─── Given entries ───

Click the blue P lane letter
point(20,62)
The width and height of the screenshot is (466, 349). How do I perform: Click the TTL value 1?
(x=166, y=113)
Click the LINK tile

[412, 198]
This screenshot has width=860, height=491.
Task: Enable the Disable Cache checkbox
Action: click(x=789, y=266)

───

Description of the task: Retype each line of the data exactly as it reads.

Answer for the task:
Click the blue P lane letter
point(20,62)
The width and height of the screenshot is (466, 349). How do I perform: Click the TTL value 1?
(x=166, y=113)
Click the LINK tile

[412, 198]
This screenshot has width=860, height=491.
Task: Enable the Disable Cache checkbox
Action: click(x=789, y=266)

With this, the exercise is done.